### Indicación:
Actualiza el hilo sobre el saludo "ganz herzliche Grüße": copia el trozo que empieza con las palabras "Muchas gracias, Peter" y llega hasta "literal como posible.", pero pon "nota" en lugar de "carta".

### Texto dado:
────────

# ganz herzliche Grüße



## osa_menor

Hola a todos:

La frase es "ganz herzliche Grüße aus ..."
Estoy traduciendo una carta al español y tengo dificultades con la fórmula de saludo. La carta es para una niña de la cual mi nuera ha tomado el padrinazgo.

"Te envío saludos muy cordiales" me suena demasiado formal. ¿Qué sería la fórmula adecuada para una niña?

Muchas gracias de antemano.


----------



## Peterdg

Yo diría: "un abrazo" o "besos".


----------



## Tonerl

Oder noch etwas "herzlicher":

*un abrazo de oso y besotes*
eine ganz herzliche Umarmung und Küsschen 

*un (fuerte) abrazo (en cartas) *
herzliche o. liebe Grüße


----------



## osa_menor

Muchas gracias, Peter y Toni.
Tenéis razón, Para la fin de la carta esas sean muy buenas formulas.
Tengo el problema, que la carta *comienza* así:


> "Liebe ...,
> 
> ganz herzliche Grüße aus (Ort). "


 y quiero traducirlo tan literal como posible.
Algo como: "Te envío muchos saludos (adjetivo) desde ... a ...".
¿Qué adjetivo podría usar aquí?

────────

### Datos proporcionados:
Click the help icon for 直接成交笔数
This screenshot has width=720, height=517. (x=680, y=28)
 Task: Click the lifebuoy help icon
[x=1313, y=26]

────────

### Respuesta aquí abajo:
Muchas gracias, Peter y Toni.
Tenéis razón, Para la fin de la nota esas sean muy buenas formulas.
Tengo el problema, que la nota *comienza* así:


> "Liebe ...,
> 
> ganz herzliche Grüße aus (Ort). "


 y quiero traducirlo tan literal como posible.